Compiled by Iskender Nurmi

DAILY REVIEW FROM BASHKORTOSTAN
Bashkir Speaker Promotes Role Of Capital Punishment...
Speaking at a press conference on 16 September, Bashkir State Assembly Chairman Konstantin Tolkachev said that he is against the abolishment of capital punishment. "It is demagoguery to say that capital punishment does not resolve problems.... Under the conditions of an unstable society, fighting criminals has never been successful," Tolkachev said. "Fear is a strong influence on a person's behavior and [the authorities] should use [that influence] for the welfare of society. Though it is not a very humane measure, capital punishment can be used to defend the life, honor, and dignity of most of society. This applies to those criminals who cannot be rehabilitated in the existing correctional system," Tolkachev said. The Bashkir speaker added that, "Germany, Great Britain, and France used capital punishment in the past when those countries had the same level of criminality as [exists in Russia today]." Tolkachev also criticized the demand that Russia abolish capital punishment as a condition for joining the Council of Europe.

...Comments On Power-Sharing Treaty With Moscow
At the same press conference, Tolkachev also commented on possible amendments to Bashkortostan's power-sharing treaty with the Russian Federation, saying that the amendments will constitute a new treaty that can be signed by the end of the year (see "RFE/RL Tatar-Bashkir Report," 4 September 2002), Bashinform reported on 16 September. The Bashkir legislative speaker added that the republic plans to defend the treaty, since Moscow "doesn't show any goodwill in treaty-based relations."

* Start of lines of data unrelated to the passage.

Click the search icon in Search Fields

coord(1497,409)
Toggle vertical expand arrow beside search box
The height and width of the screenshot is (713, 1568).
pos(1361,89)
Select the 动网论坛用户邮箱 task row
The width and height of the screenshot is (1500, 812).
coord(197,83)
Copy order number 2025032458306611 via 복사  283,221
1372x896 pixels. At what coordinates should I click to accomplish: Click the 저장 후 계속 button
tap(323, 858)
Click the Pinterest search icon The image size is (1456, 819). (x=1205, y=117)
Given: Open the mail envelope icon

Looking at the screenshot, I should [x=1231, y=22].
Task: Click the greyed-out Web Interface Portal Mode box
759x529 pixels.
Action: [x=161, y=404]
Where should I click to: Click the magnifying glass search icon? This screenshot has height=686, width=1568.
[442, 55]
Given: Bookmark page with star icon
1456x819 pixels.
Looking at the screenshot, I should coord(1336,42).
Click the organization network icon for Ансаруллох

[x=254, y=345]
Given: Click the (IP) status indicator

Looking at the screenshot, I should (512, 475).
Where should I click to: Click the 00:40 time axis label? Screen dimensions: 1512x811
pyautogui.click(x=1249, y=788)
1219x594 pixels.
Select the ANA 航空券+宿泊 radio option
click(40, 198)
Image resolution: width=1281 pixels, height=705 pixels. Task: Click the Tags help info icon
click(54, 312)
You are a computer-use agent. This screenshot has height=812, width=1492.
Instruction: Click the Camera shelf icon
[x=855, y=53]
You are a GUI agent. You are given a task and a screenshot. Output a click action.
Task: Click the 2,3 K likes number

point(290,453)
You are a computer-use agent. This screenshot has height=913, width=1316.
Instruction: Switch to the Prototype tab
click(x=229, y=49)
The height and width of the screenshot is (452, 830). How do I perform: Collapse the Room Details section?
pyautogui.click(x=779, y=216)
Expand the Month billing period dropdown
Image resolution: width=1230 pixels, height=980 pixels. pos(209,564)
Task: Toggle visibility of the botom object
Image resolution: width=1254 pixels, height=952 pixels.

Tolkachev said that, though the amendments were approved by Bashkir lawyers, certain "subjective" factors have hindered the adoption of a new treaty. For example, he said the deputy head of the Russian presidential administration, Dmitrii Kozak, had suggested some further changes to the certain provisions of the new draft treaty. Tolkachev also said that certain political rather than legal issues still had to be resolved (see "RFE/RL Tatar-Bashkir Report," 13 September 2002). Tolkachev said the proposed new treaty doesn't include the concept of Bashkir citizenship since it contradicts a ruling of the Russian Constitutional Court. According to the draft, the republic will also no longer have exclusive access to its natural resources.